Hosting environments optimized for ecommerce will also come pre-installed with all the necessary software and tuned configurations to optimize server software and extract the maximum performance from the hardware. These solutions also offer a predefined scalability path to maximize resources and ensure market growth is not compromised. That can mean a huge time and cost savings for e-retailers that are quickly growing or expanding into new markets and geographies, while still meeting shoppers’ high performance mandate.
To Cloud, Or Not to Cloud
Once e-retailers have identified the appropriate hosting solution for their ecommerce platform, the next step is to decide whether to host it in the cloud or on a managed server. It’s a common misconception that these options will not impact the customer shopping experience. In fact, the decision between cloud and managed hosting can actually have far-reaching effects on an e-retailer’s website performance.

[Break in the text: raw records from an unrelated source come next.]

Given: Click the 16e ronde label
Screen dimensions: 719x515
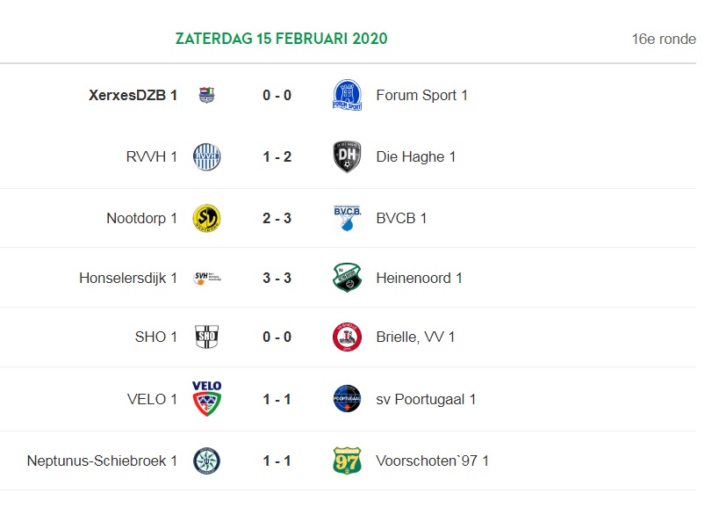Looking at the screenshot, I should click(x=664, y=39).
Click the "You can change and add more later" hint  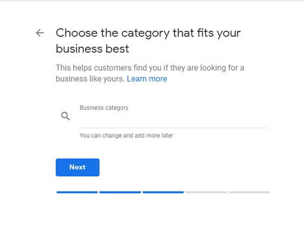tap(126, 136)
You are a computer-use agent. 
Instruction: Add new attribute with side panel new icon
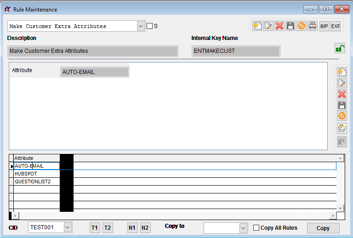[342, 72]
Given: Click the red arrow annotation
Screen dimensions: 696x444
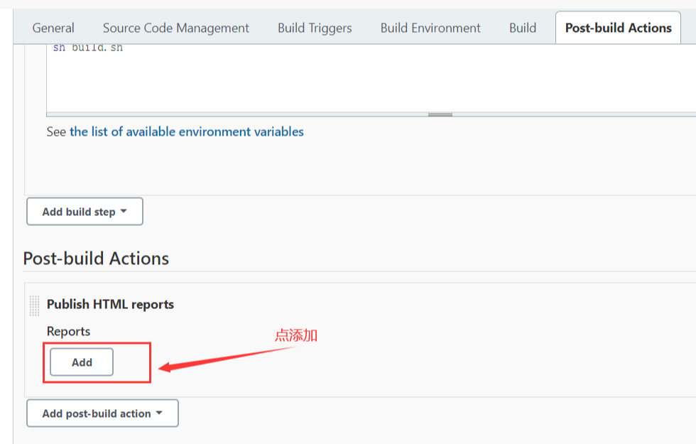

First, let’s take a look at cloud environments. The primary benefit of a cloud-based ecommerce platform is the flexibility it offers e-retailers. Cloud environments make it easy to scale up or down, vertically as well as horizontally, ensuring the site is never overloaded while also reducing infrastructure costs. Most ecommerce cloud platforms only charge for what is used, so infrastructure that would have otherwise sat gathering dust for 11 months out of the year is now no longer necessary.
Having that level of flexibility can also support new services or global expansion, allowing e-retailers to spin up a new server in about 15 minutes whenever and wherever they need it – that’s hours, or maybe even days, faster than would be possible with managed hosting. Retailers can also spin a cloud server back down later in the week if it’s no longer needed. With the capability to support shorter bursts of activity, cloud hosting is the best solution for e-retailers that see constantly shifting demand.
Managed hosting, on the other hand, cannot accommodate unpredictable usage patterns. But, such “inflexibility” can actually be a positive attribute in many cases in that it means managed environments are incredibly stable. E-retailers that use managed hosting know what their bill will be each month, and they know exactly how much CPU they have at their disposal. Plus, because the usage demands of retailers on a managed server are generally predictable, there are very rarely any negative impacts on performance as a result of “noisy neighbors” – that is, when high traffic from one of numerous hosting tenants overloads the server’s compute power, resulting in poor performance for the other tenants.
What Do YOU Want?
Of course, many e-retailers find that a combination of cloud and managed hosting is best for their organization, using a managed or dedicated server to host the database and a cloud environment to host the website back-end. What’s important, though, is that e-retailers ensure that the hosting platform they use for their website is tailored to their needs. Out of the box isn’t a strength when it comes to ecommerce sites – it’s all about optimization.